Printed matter(s) !
I’ve spent the last couple of days reading through Web sites, documentation, and programming examples, looking for a decent Web Content Management framework which I can use for my pet project. In so doing, I’ve become more and more annoyed, hence this rant.
Why is it that Web site designers, Web publishers, what-have-you, spend so much time making their site look cool, but pay no attention at all to the way it looks when it’s printed? I refuse to read more than one continuous browser page on screen. Any more than that — especially if it’s something I need to concentrate on, such as the documentation of a complex programming framework — and I print it and read the printed version. Even more so, when it’s a programming documentation or framework example which I need to have next to my keyboard in order to follow the example.
This approach is sometimes (often) almost totally prevented by the Web design, CSS magic, etc., that people use to spiff up their site. Something (say, an article in a Blog) looks pretty neat on the screen. But when you print it, you end up with a very thin strip of almost intelligible print, about a quarter of the width of the page, which runs over twenty pages. Or the programming examples are in neat “overflow” DIVs, which end up cutting off the content when printed. Or the font size of the singlespaced font is set such that the examples run off the page to the right. Then you think you’ve found the link to a printable version (after all, it’s a little printer icon), which in fact is simple linked via JavaScript to “print this page”, which ends up printing the exact crap you have on screen, without any formatting, etc.

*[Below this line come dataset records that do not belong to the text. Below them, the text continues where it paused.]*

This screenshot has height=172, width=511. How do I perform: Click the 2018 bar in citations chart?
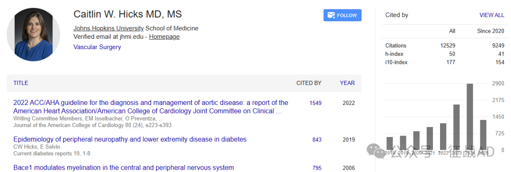click(389, 143)
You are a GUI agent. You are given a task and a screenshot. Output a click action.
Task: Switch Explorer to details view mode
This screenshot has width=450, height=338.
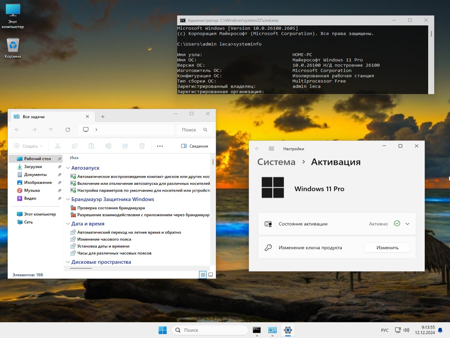pyautogui.click(x=203, y=275)
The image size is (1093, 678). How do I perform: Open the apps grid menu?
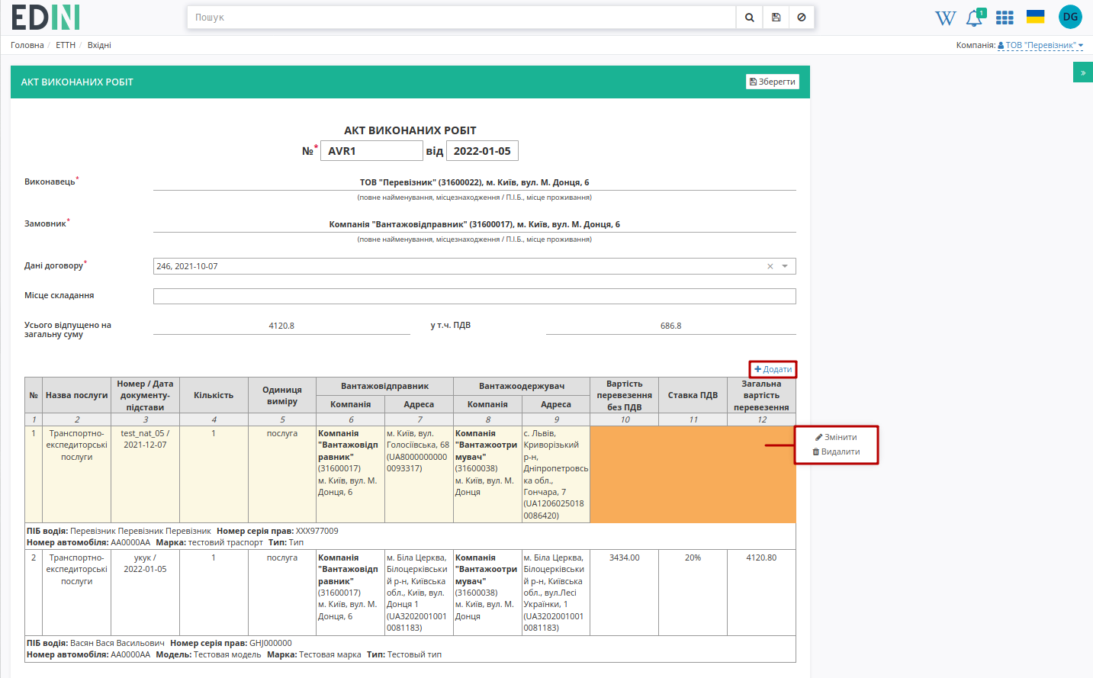coord(1005,18)
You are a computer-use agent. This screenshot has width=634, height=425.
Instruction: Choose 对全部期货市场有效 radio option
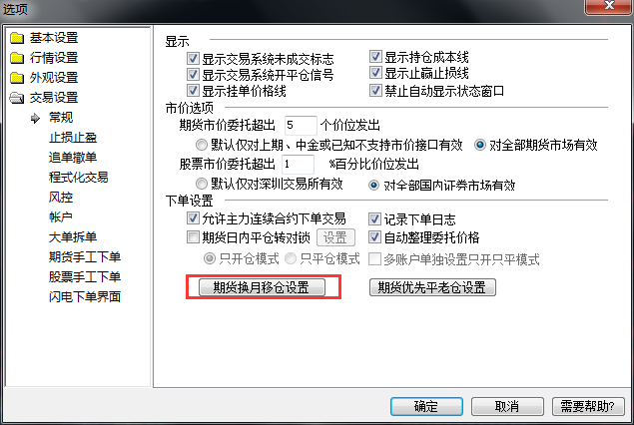(x=480, y=145)

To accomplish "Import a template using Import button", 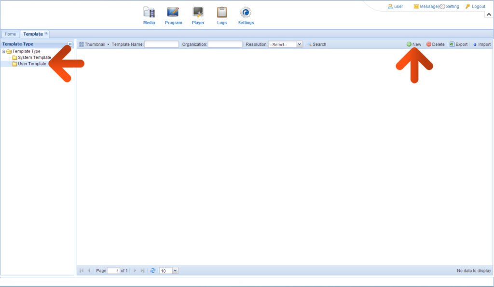I will 481,44.
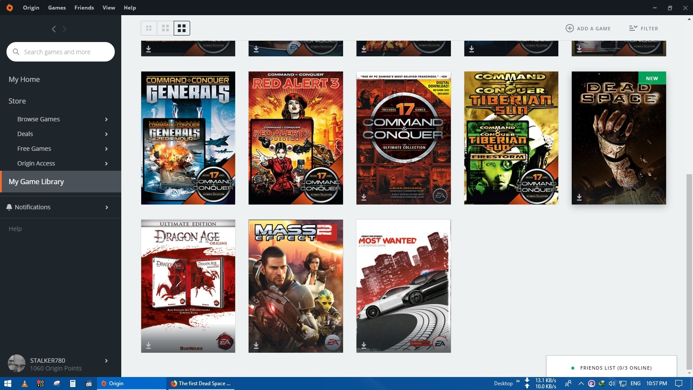
Task: Open the Filter options
Action: coord(644,28)
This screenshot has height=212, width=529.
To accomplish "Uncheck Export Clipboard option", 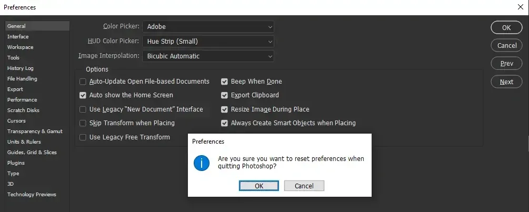I will point(224,95).
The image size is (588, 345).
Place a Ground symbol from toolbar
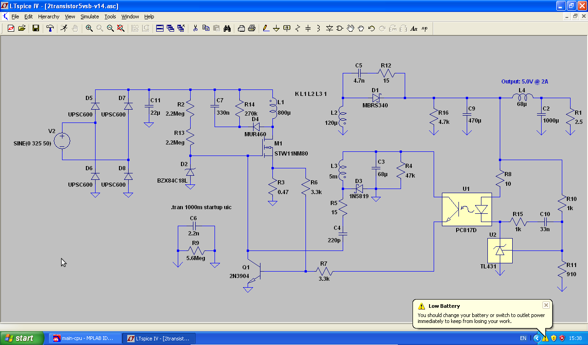[x=276, y=28]
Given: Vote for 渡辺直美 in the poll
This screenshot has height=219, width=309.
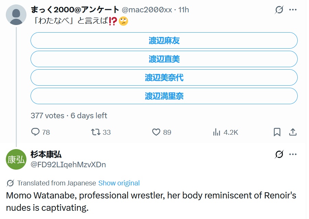Looking at the screenshot, I should [164, 59].
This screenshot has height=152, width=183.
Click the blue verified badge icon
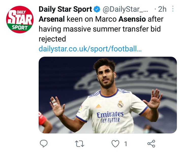97,9
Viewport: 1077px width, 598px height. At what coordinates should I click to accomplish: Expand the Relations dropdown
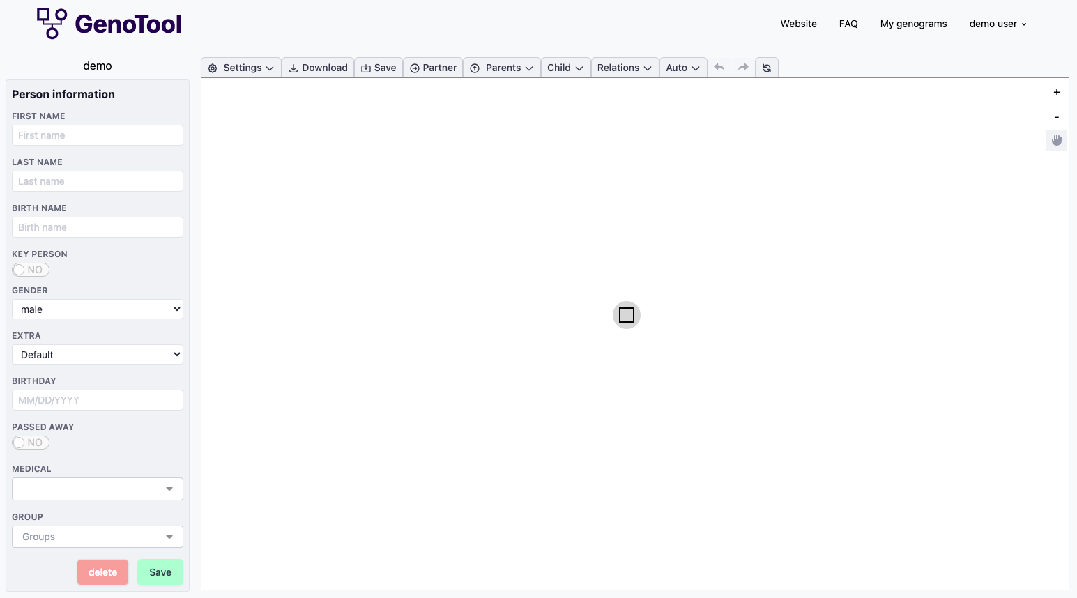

Can’t these people put together a CSS for printing, which turns off all the bells and whistles (e.g. overflow on DIVs), puts the page to a single-column continuous format which can be read without a magnifying glass?
Do you really expect me to use your Web CMS framework, if you can’t even use it to put together a site that prints and is still readable?
An astoundingly high proportion of pages which simply refuse to print have the “Blogger.com” icon somewhere on the screen. But it’s not just the hobbyists who are guilty of this. I’ve come across this over and over again in IBM and Sun Web sites and online documentation. Other than that, I’ll name no more names. Additional examples are available on request.
So, please let me print! If only to save me the embarrassment of having to drag my LCD or Laptop with me to the loo. Thank you.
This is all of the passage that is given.